— BEGIN Selection —

On this page, variables can be removed from either space or even moved between them. A Coordinate function can be selected from the input functions. There are also two additional inputs for groupings or flags as well as a label.

#### Groupings
In this input you can select variables passed to pandemonium in the `group=` input, as well as any variables removed from space 1 or space 2 by deleting them in their inputs. Variables that were automatically removed from the two spaces for being non-numeric can also be selected. This is designed for categorical data so that it can be compared to clustering results. The selected variable(s) will be converted into a single factor with `interaction()`.

#### Label

In this input you can select the label passed to pandemonium in the `label=` input, as well as the same removed variables from above. This input is designed to give a unique label for each point so row numbers or unique IDs are recommended.

#### Moving Variables

One of the key features of the data input page is the ability to move variables across spaces after loading the application.
This feature can have some unexpected effects on the covariance matrix and reference point if provided. Removing a variable from a space will slice out the corresponding entries from the covariance matrix and reference point. Adding variables to a space will cause the covariance matrix and reference point to be recalculated, `cov()` is used for the covariance matrix and `colMeans()` for the reference point. If the provided covariance matrix is an inverse covariance matrix it is first inverted using `solve()` before slicing. In some cases this may behave unexpectedly and altering variables may be better done by relaunching pandemonium with the correctly filtered data.

— END Selection —
— BEGIN Supplied entries —

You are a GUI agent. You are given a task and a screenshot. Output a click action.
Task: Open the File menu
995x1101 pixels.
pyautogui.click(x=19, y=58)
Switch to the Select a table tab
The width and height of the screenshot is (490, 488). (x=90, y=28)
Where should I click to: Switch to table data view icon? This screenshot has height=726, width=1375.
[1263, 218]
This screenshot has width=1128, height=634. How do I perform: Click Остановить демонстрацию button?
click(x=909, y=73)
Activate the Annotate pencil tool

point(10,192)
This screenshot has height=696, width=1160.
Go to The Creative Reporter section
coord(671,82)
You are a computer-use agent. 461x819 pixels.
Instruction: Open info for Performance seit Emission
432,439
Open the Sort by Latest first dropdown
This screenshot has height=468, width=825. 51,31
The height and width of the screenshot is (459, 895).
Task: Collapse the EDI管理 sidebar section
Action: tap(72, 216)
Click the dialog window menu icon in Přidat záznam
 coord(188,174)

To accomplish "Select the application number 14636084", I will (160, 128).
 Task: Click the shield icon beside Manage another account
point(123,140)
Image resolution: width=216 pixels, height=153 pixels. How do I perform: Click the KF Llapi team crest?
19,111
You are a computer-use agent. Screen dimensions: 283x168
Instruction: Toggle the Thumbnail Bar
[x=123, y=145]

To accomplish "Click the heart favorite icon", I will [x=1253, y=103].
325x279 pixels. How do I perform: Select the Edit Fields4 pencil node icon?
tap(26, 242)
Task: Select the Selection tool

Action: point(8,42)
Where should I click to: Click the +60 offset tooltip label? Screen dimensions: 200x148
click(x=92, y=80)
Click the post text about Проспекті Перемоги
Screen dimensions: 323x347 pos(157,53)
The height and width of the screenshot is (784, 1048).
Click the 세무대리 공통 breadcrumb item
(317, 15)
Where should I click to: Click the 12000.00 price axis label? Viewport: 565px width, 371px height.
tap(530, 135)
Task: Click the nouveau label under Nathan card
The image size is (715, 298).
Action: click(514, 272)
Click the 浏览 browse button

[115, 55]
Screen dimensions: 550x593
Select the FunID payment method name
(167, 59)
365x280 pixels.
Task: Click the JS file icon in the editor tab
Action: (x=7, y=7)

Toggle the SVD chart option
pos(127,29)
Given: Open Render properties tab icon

— END Supplied entries —

Problems –
A. Name every R function that the passage on the pandemonium data input page writes with parentheses in code formatting.
B. In the passage on the pandemonium data input page, which function recalculates the reference point after variables are added to a space?
The material shown here has no connection to the passage on the pandemonium data input page.

Answers by task –
A. `interaction()`, `cov()`, `colMeans()`, `solve()`

B. `colMeans()`